Given Japan's low (near-zero) interest rates for public borrowing, servicing such a massive debt overhang might not lead to a sovereign debt crisis. But such a huge public debt burden could poison the country's economic outlook.
- The U.S., meanwhile, can expect to see continuing population and manpower growth between now and 2030, thanks to relatively high birth rates and a robust inflow of immigrants (roughly half of them legal). America will remain the most youthful Western society, although its 65-plus population will be about 19% of the total, up from 13% today.
Nevertheless, entitlement liabilities--especially the unfunded liabilities in the health-care system--are on course to skyrocket in the decades ahead. The country's recently enacted health reform will make the burden heavier.
At present, the ratio of gross U.S. public debt to GDP is nearing 100%, and the country is running annual deficits of around 10% of GDP. The Congressional Budget Office projects gross public debt to be 200% of GDP by 2020, and the BIS sees it hitting 300% of GDP by 2030. By the BIS estimates, restoring the U.S. public debt burden to 2007 levels would require budget surpluses of 2.4% of GDP for the next 20 years.
Maintaining economic growth in the face of these demographic trends will require rethinking current approaches to work and retirement, pension and health-care policies, and government budget discipline. Thanks to the recent financial crisis, we're now familiar with the concept of the "financial stress test" used to evaluate the soundness of banks and allied institutions. A "demographic stress test" for Western economies is now in order, so that voters and their elected representatives can cope with aging populations and declining work forces.

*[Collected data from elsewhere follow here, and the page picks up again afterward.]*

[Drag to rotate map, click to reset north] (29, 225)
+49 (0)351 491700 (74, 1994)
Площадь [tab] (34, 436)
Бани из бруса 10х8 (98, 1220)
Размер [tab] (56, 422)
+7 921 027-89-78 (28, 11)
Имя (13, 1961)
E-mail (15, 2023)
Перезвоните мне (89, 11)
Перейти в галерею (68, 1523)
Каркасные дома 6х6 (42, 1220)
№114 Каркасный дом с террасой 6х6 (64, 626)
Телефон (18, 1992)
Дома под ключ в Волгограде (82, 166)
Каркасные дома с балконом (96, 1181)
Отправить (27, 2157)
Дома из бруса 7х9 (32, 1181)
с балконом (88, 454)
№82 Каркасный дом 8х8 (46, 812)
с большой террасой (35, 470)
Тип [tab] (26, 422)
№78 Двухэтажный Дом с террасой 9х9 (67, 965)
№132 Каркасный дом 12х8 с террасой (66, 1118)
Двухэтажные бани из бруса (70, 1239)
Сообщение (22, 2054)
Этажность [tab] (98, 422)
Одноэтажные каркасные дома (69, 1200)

Such an exercise would assess how manpower availability, labor force participation rates, aging and budgetary commitments would, over the next 30 years, affect key measures of national economic well-being like growth and productivity, fiscal balances, and government debt. It would also indicate the extent to which adverse "baseline" costs and consequences could be mitigated or offset by changes in lifestyle, personal behavior and public policy. These could include, for example, later retirement thanks to healthy aging, increased attention to preventive health care, enhanced personal savings, and adjustments to health and pension schemes.
Every Western country will have to determine how to pursue a future that is grayer but healthier and more affluent. The sooner we pay serious attention to the demographic challenge, the likelier we will be to meet it successfully.